Now many people use https://ps.zpj.io/ which supports some hardware including SDRs, but I must discourage using it, especially for research, as it's not free software and has a restrictive license. I used https://feitcsi.kuskosoft.com/ which uses a slightly modified iwlwifi driver, since iwlwifi needs to compute CSI anyway. There are free software alternatives for SDR CSI extraction as well; it's not hard to build an OFDM chain with GNUradio and extract CSI, although this might require a slightly more in-depth understanding of how wifi works.
Basically, researchers figured out how to use the invisible radio waves from your Wi-Fi router to create surprisingly clear pictures of whatever is around it, even if there are walls in the way.
Your router is constantly firing out radio signals, right? When those signals hit a person, a dog, or a chair, they bounce off and create a unique echo pattern.
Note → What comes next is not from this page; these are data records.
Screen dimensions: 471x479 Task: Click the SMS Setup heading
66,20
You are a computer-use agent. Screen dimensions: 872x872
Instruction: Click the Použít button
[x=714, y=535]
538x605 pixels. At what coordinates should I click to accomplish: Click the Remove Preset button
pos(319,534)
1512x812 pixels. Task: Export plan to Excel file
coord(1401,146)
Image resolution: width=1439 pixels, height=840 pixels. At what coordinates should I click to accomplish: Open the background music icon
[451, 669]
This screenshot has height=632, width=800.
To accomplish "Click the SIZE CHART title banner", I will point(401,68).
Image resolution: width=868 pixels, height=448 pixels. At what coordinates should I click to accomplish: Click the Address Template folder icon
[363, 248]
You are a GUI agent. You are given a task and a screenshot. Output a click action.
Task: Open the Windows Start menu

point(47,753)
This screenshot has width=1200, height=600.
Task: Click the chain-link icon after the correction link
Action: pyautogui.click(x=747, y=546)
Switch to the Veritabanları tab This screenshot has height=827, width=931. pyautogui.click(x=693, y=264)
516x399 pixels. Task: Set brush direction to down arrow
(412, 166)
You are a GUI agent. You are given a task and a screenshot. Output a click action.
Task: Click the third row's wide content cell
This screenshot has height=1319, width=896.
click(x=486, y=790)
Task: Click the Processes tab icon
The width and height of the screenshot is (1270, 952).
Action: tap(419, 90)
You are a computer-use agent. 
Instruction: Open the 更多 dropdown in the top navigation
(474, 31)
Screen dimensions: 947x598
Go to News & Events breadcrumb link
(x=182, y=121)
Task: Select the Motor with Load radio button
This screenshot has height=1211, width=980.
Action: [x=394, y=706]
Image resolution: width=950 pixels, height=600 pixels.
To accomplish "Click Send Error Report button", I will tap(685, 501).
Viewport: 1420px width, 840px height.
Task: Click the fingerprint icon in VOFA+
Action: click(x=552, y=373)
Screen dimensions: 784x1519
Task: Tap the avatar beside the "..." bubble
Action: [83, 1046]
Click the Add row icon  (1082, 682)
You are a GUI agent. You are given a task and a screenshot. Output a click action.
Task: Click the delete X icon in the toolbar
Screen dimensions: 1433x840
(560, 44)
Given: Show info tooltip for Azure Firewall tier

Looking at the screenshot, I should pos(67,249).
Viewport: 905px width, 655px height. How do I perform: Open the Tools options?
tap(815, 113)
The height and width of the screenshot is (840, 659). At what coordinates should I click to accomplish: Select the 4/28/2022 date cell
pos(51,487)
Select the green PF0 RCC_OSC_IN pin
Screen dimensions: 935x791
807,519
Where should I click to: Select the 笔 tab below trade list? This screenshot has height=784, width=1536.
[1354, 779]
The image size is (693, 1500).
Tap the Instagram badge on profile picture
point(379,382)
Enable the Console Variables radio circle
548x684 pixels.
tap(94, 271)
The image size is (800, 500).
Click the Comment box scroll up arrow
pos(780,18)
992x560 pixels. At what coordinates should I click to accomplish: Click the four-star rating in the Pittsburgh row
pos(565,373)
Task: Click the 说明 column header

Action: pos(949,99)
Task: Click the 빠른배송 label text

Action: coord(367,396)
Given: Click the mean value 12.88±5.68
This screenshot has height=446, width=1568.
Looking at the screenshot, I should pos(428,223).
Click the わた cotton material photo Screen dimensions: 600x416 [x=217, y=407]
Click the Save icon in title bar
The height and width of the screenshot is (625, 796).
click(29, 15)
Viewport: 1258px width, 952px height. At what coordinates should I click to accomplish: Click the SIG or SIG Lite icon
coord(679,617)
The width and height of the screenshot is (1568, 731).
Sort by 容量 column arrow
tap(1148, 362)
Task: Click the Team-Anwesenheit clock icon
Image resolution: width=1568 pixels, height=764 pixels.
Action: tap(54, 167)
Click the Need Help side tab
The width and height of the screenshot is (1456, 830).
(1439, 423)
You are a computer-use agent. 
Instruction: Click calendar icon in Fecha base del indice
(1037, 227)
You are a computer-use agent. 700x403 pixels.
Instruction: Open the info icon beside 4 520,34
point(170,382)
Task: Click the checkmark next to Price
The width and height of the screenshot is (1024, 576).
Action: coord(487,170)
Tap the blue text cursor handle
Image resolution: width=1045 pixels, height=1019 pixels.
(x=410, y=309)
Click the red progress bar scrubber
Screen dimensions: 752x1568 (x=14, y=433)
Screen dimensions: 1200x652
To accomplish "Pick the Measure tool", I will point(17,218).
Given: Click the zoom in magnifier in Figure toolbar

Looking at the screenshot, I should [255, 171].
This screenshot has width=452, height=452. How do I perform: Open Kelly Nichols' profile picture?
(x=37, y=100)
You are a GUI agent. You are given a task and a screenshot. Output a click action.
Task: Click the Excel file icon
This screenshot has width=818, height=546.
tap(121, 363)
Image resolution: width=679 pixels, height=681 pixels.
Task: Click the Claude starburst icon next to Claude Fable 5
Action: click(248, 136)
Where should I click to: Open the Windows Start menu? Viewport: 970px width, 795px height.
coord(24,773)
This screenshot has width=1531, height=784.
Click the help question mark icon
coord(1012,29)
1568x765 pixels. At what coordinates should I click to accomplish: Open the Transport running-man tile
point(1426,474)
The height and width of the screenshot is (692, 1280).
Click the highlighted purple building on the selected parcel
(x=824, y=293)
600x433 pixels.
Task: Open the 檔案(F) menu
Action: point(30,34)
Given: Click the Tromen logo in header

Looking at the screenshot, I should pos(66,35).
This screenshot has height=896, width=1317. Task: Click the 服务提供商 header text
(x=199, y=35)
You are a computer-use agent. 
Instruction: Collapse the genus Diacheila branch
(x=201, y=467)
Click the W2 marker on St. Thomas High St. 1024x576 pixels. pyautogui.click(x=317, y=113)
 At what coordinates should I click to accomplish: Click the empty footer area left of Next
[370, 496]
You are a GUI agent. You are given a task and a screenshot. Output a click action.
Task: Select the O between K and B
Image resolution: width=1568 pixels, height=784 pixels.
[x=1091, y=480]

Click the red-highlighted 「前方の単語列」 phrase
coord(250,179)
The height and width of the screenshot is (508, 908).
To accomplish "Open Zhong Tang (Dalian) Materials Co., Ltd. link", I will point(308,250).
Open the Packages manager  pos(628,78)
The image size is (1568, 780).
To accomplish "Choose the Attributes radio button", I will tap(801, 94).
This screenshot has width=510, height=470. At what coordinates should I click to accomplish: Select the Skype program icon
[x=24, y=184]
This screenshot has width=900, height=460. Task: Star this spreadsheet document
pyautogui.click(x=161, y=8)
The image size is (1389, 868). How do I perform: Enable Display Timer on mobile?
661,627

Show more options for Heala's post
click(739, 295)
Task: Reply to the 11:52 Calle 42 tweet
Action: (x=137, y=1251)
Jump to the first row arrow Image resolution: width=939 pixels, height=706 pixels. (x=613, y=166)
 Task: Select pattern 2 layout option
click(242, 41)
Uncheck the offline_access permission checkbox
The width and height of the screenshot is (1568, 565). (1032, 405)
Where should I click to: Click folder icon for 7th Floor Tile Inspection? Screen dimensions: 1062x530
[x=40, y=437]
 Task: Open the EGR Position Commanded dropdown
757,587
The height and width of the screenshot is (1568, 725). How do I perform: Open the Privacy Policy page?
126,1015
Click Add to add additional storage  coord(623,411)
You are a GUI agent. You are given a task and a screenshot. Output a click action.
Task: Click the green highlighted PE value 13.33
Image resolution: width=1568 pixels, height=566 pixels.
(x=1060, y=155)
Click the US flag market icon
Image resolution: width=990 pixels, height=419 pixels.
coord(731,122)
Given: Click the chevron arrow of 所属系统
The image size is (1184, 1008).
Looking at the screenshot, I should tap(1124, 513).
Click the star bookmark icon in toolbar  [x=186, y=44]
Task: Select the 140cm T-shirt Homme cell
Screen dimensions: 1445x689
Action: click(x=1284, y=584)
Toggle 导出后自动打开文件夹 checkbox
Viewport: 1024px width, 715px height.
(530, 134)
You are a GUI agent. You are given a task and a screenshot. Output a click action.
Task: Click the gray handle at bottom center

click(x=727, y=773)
This echo pattern is called CSI (Channel State Information). It's a precise digital "shadow" of everything in the room. Turning that messy echo pattern into an actual picture used to be super difficult and slow. But now, they use a fancy type of AI—the same kind that generates images when you type a prompt—to do the heavy lifting.
The AI is super smart and knows how to instantly translate that invisible echo pattern into a high-resolution image.
So the Big Picture is, It's like they've figured out how to use your average home Wi-Fi to "see" without light or a camera, and they can do it so efficiently (quickly and cheaply) that it might become a normal thing.
It’s pretty wild, and the applications are huge—especially for things like monitoring the health of older people without putting cameras in their rooms. Of course, it also means walls don't stop surveillance anymore, which is kind of unsettling!
Any "unknown" state of the scene is bound to confuse it.